Mais tout ne s'est pas déroulé comme prévu - loin de là. Car, dans le même temps, les revers se sont enchaînés et aggravés les uns après les autres, faisant apparaître aux yeux de tous les déboires que traverse actuellement la filière. Entre un parc existant à la peine, des difficultés financières profondes et les complications qui collent à la peau des nouveaux réacteurs EPR, autrefois vus comme des bijoux industriels, mais dont l'image est aujourd'hui écornée, les défis s'avèrent colossaux pour EDF. Pour mieux appréhender les étapes à venir, La Tribune revient sur les principaux événements qui ont marqué ces douze derniers mois.

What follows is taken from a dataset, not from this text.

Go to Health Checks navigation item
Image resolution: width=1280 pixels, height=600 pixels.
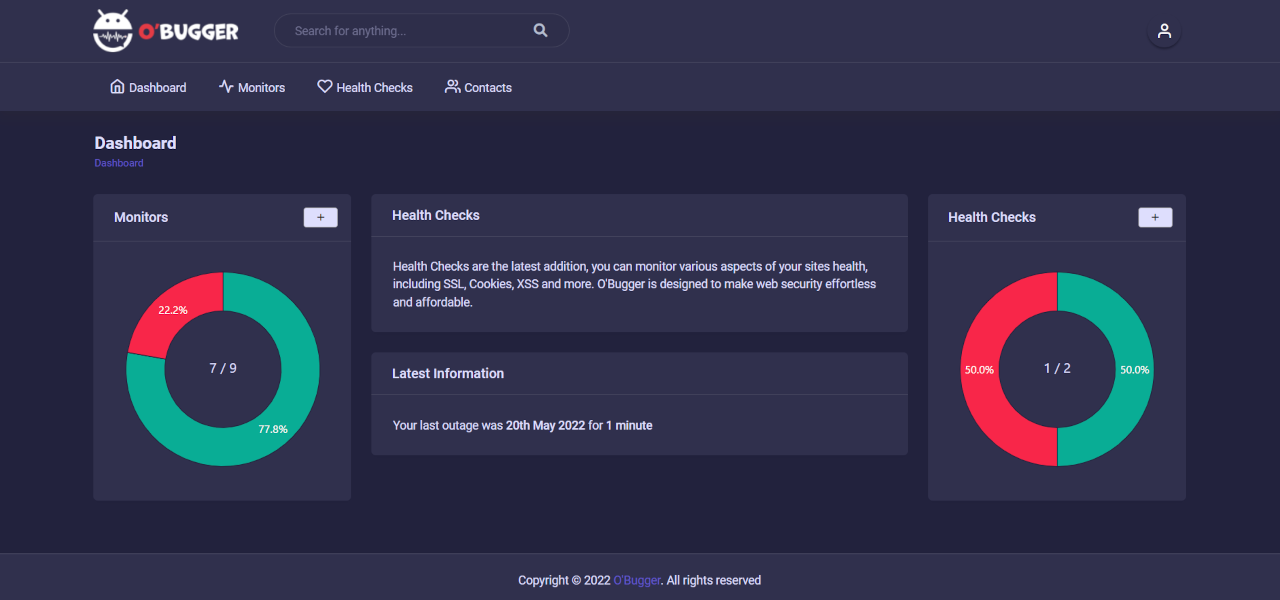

Au début de l'année 2022, les voyants semblent au vert pour le fleuron français de l'énergie. Après l'accord de principe d'Emmanuel Macron, fin 2021, pour relancer le nucléaire en France et la proposition de Bruxelles de classer l'atome civil parmi les activités contribuant à la transition énergétique en Europe, cette source d'énergie bas carbone signe son retour en force dans plusieurs Etats, dix ans après l'accident de Fukushima. EDF, en tout cas, a de quoi s'en réjouir, lui qui réclame de longue date que soit prise la décision de construire des EPR de nouvelle génération (EPR2) dans l'Hexagone. D'autant qu'il espère toujours exporter cette technologie, vue comme le fer de lance du nouveau nucléaire tricolore, au-delà des frontières du pays.